In OTL there was no real need for any more French colours. The French-successor and French-dominion colours are derived from the TCS, whereas the rest is for the OTL database where the colour scheme was developed.

-Once again agreeing with many others re: South-East Asia. I can understand why you have so many though, so you're explanation does make sense; except for the Philippines. Why does such a state gets its own coloring instead of the 'Generic' state color? Surely showing the Philippines in such a way would be enough to state that they are independent.

See comment re: NZ

-The Mongol and Kazakh/Golden Circle colors seem far too close. Perhaps the Kazakh color would be better described as a general Mongol successor state?

They're very distinctive. Kazakh colour is grey-brown and the Mongol colour is dark brown.

-There needs to be a West African state/Mali/Songhai color.

Why? As has been said, the RCS was developed for OTL maps, not ATL ones. The TCS was for ATLs, but they didn't feature enough to make the cut. In OTL no West African state has really had any significance.

-What does 'Other Indian' state refer to? Again, if culture is more important than position in determining coloring as you've stated in this thread, why wouldn't any 'other' Indian state simply receive the Generic color?

Because throughout OTL there have existed various Indian states that hold vassals.

-Why are there three colors for Poland/Poland-Lithuania? In instances of "Dominant Polish State when Poland is Disunited" wouldn't the dominant state receive the Polish coloring, with the others in Generic colors but encased in the Polish coloring, showing nominal boarders?

This I agree with.

-The Maya/Central America coloring seems very close to the USA protectorate coloring. This could be an issue in TL with a united Central America/surviving Mayan state that also features a US protectorate in Central America.

That depends. There is no defined protectorate colouring anywhere, not even the one Alex posted in this thread, because there isn't a defined method of creating them.

-The Romanian 'Gold' coloring seems too close to the Russian 'Gold' coloring.

Agreed, especially considering that Romania becomes a Russian vassal all the time in ATLs.

-I'm not sure why some of the Balkan states require their own coloring. Again, why wouldn't the 'Generic' coloring work in situations for Serbia, Bulgaria, etc.

Yugoslav civil wars, vassals in the Middle Ages and Bulgaria invaded and occupied other countries throughout history. As well as the Balkan Wars themselves.

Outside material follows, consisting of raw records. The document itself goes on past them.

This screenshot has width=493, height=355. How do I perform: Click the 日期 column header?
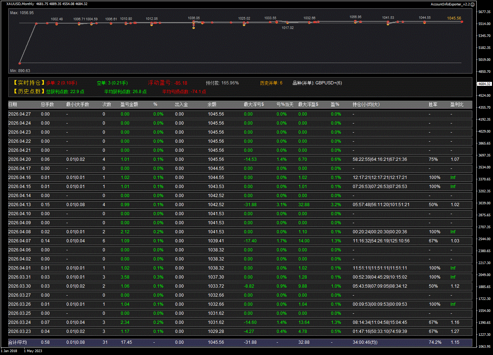click(13, 105)
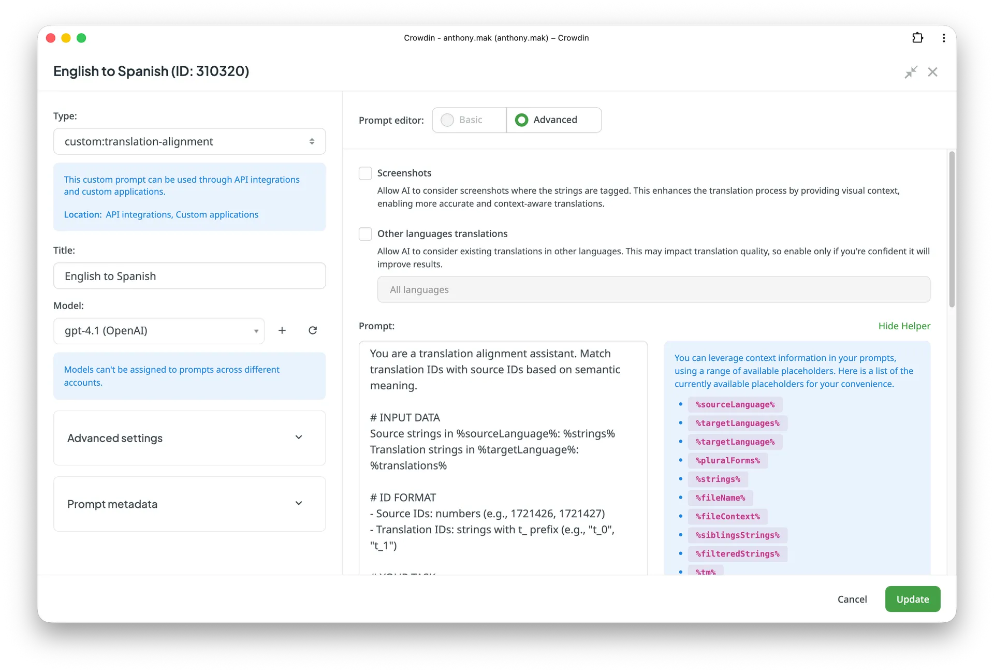
Task: Open the gpt-4.1 (OpenAI) model dropdown
Action: [x=159, y=331]
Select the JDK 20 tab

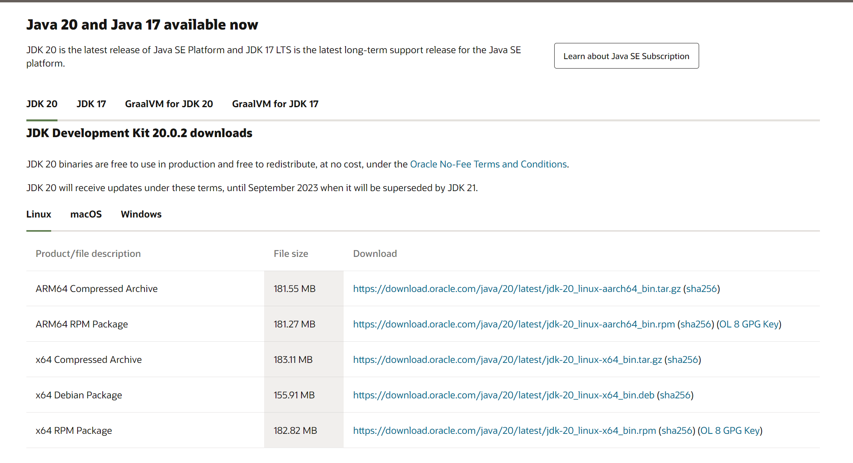(42, 104)
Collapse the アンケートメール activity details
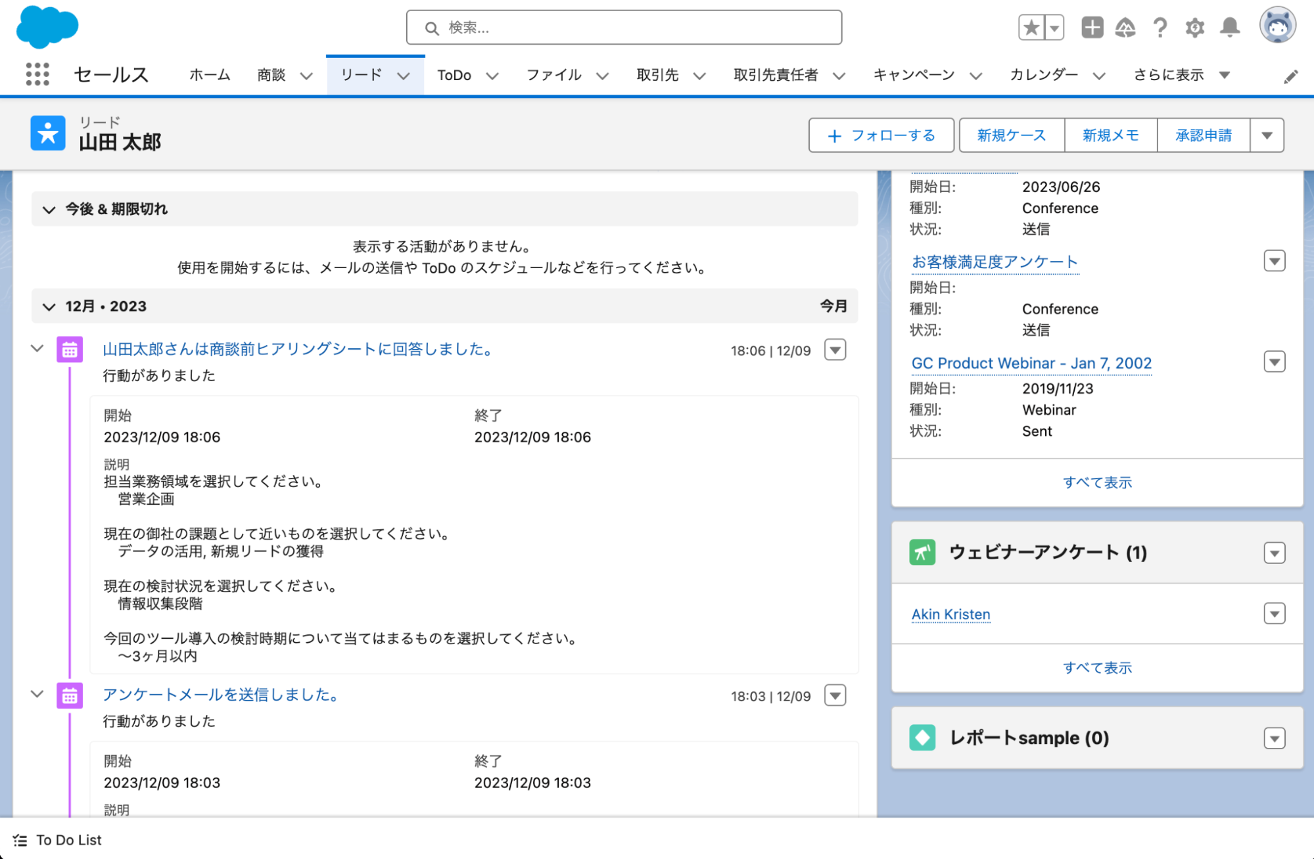The height and width of the screenshot is (859, 1314). click(37, 694)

In general it seems like you have found a plethora of colors to use :)D), but then applied them in, on the face of things, odd ways. Freeing up certain colors from states that do not require a special color would allow for more differentiation between states that currently have too much alike colors, and allow for states without colors currently to have one.

My two cents; looking forward to your replies and thoughts on these matters.

Here in lies the problem. You don't seem to understand what makes a state qualify a colour; non-contiguous territory, vassals and then claims (in that order). All of the countries on the UCS have these qualifications.